Crucially, hospital attendance after seven or more days of illness was shown to be an independent risk factor for developing CALs in all incomplete KD patients regardless of the number of principal clinical signs. This could lead to both delayed diagnosis and later administration of initial IVIG. However, some KD patients with incomplete forms are considered to be of mild severity. Although visiting hospitals at 3 day of illness or earlier, receiving initial IVIG treatment, and receiving steroid therapy were also associated with the development of CALs in some incomplete KD groups, these factors should be considered as markers of disease severity.

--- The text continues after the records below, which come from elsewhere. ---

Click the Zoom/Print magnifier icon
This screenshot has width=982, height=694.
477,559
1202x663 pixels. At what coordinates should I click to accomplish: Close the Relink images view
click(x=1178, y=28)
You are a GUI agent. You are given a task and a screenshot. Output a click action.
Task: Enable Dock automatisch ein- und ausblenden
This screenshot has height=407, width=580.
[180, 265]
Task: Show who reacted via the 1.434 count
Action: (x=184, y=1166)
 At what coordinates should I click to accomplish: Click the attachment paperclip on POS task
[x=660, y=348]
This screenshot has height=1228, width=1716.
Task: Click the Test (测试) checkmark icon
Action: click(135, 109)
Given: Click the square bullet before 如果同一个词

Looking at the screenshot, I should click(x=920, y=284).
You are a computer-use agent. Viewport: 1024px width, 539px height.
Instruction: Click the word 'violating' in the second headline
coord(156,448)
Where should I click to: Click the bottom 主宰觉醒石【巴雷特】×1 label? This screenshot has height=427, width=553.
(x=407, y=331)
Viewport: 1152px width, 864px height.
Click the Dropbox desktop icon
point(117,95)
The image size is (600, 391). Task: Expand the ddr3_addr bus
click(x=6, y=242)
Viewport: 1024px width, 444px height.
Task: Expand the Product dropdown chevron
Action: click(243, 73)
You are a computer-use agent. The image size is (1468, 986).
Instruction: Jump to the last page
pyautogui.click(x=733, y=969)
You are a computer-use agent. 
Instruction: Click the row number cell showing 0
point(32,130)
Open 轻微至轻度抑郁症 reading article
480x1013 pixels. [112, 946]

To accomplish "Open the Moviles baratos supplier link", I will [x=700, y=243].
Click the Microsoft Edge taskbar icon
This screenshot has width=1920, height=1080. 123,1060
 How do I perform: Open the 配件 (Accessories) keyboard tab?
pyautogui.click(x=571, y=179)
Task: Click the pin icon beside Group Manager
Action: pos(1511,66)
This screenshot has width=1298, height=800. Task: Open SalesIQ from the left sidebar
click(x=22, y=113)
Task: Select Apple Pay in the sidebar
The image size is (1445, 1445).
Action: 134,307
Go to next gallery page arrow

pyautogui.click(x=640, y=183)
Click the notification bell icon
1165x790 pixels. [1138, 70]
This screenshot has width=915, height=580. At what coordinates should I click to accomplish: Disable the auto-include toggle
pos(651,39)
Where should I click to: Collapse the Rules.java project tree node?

Previous studies showed that incomplete clinical manifestations were associated with the development of CALs [5, 14, 17]. However, risk factors for CALs in incomplete KD patients have not been extensively investigated because such patients were only examined if they also had CALs. The present study compared clinical risk factors for CALs in patients with both incomplete and complete presentations of KD and showed that late IVIG administration (≥7 days of illness) was a significant risk factor for the development of CALs in both groups. Considering previous reports that cardiac lesions occurred after a mean of 9.5 days of illness from the onset of KD [4, 18], we propose that treatment of any type of KD should be initiated within 8–9 days of illness onset. To further reduce the likelihood of developing CALs in association with KD, specific laboratory markers would be useful in providing an early diagnosis of KD. However, a previous study showed that both types of KD patients with CALs had similar laboratory measures (C-reactive protein level, white blood cell count, red blood cell count, platelet count, and albumin level) with the exception of serum alanine aminotransferase levels [20]. This is expected to cause difficulties in the identification of a suitable marker.

The present study had some limitations because of its retrospective nature. We did not control the treatment regimens at the various institutions, and we were not able to control the severity of inflammation because we did not collect laboratory data. Furthermore, no data were collected on the precise time at which CALs were observed by echocardiography. Moreover, Japanese diagnostic guidelines do not require echocardiographic evaluation in their diagnosis of incomplete KD, which can result in false-positive cases. Nevertheless, we believe that the diagnostic reliability of incomplete KD in this survey is high because of the use of additional symptoms and findings, for example, skin changes at the site of the Bacille Calmette–Guérin inoculation.

In conclusion, the higher prevalence of CALs in incomplete KD reflects a diagnostic bias because of the use of echocardiography and difficulties in making the diagnosis leading to treatment delay. More intensive treatments of patients with incomplete presentations, possibly to the same level that is performed in complete KD patients, could lead to the further reduction of CALs.